You can list the levels with the `levels()` function:
```{r}
levels(dogs$group)
```
Factors remember all possible levels even if you take a subset:
```{r}
dogs$group[c(1, 2, 3)]
```
This is one way factors are different from strings.
For example:
```{r}
x = c("sporting", "herding", "hound")
x[1]
```
You can make a factor forget levels that aren't present with `droplevels()`:
```{r}
new_groups = dogs$group[c(1, 2, 3)]
droplevels(new_groups)
```
You can create a factor with the `factor()` function:
```{r}
factor(c("red", "red", "blue", "red"))
```
## Counting Things
The `table()` function returns the frequency of each value in a vector.
This is especially useful for factors:
```{r}
table(dogs$group)
table(c(1, 1, 2, 3))
```
## Deconstructing Factors
Internally, R represents factors as integer vectors:
```{r}
typeof(dogs$group)
unclass(dogs$group)
```
Each integer corresponds to one level of the factor.
This representation uses less memory than repeating each level's
name.
File Formats
============
Recall there are two kinds of file formats: plaintext and binary.

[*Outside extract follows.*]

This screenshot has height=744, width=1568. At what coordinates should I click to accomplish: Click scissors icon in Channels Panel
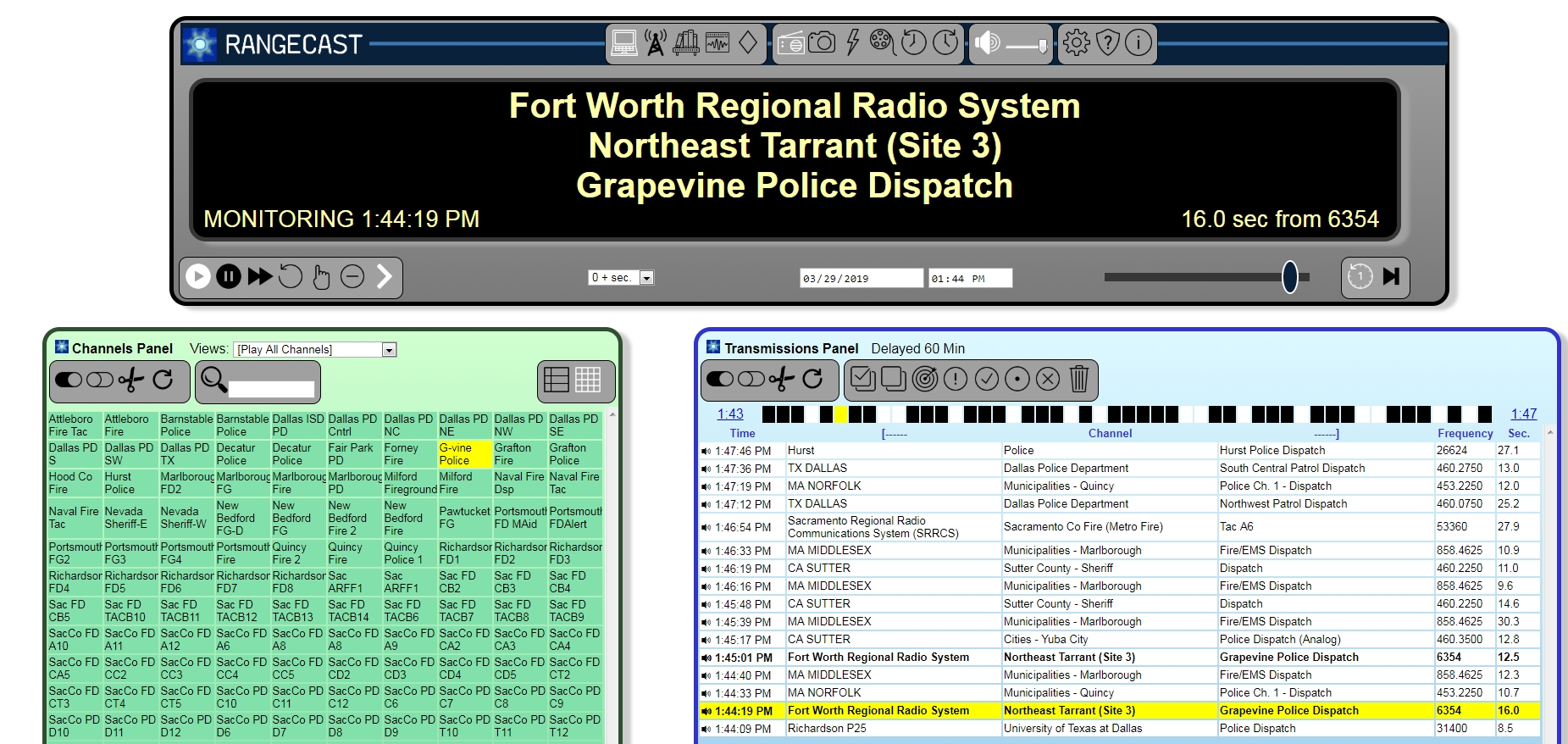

The RDS format is a binary format.
## Plaintext Formats for Tabular Data
Several plaintext file formats are designed just for tabular data:
* Delimited files
+ Comma-separated value (CSV) files
+ Tab-separated value (TSV) files
* Fixed-width files
For example, suppose you download the Significant Volcanic Eruption Database
from:
https://www.ngdc.noaa.gov/nndc/struts/form?t=102557&s=50&d=50
This file is also on the bCourse.
The website says the file is tab-delimited, so use `read.delim()`:
```{r}
volcano = read.delim("data/volcano/volerup.txt")
```
Many things can go wrong when you read tabular data from a plaintext file:
* Extra lines in the file
* No header in the file
* Incorrect column classes
These can generally be fixed by setting parameters in the read function.
You can read more about the parameters in `?read.table`.
The most common plaintext data format is CSV.
Use `write.csv()` to write CSV files:
```{r}
write.csv(volcano, "volcano.csv")
```
For other formats:
* `read.csv()` -- read CSV files
* `read.table()` -- read delimited files in general
* `read.fwf()` -- read fixed-width files
## Binary Formats for Tabular Data
There are also a few binary formats for tabular data:
* Excel spreadsheets
* Feather
R doesn't provide built-in support for these, but check CRAN for packages.
For instance:
* `readxl` -- a package with functions for reading Excel spreadsheets
* `arrow` -- a package with functions for reading Feather files
## Non-tabular Data
Many packages are available for non-tabular file formats.
For example:
* `jsonlite` -- read JavaScript Object Notation (JSON) files
* `xml2` -- read Extensible Markup Language (XML) files
* `rvest` -- read Hypertext Markup Language (HTML) files
The built-in `readLines()` function can read lines from any plaintext file.
For example:
```{r}
readLines("volcano.csv", 1)
```
Think of `readLines()` as a last resort.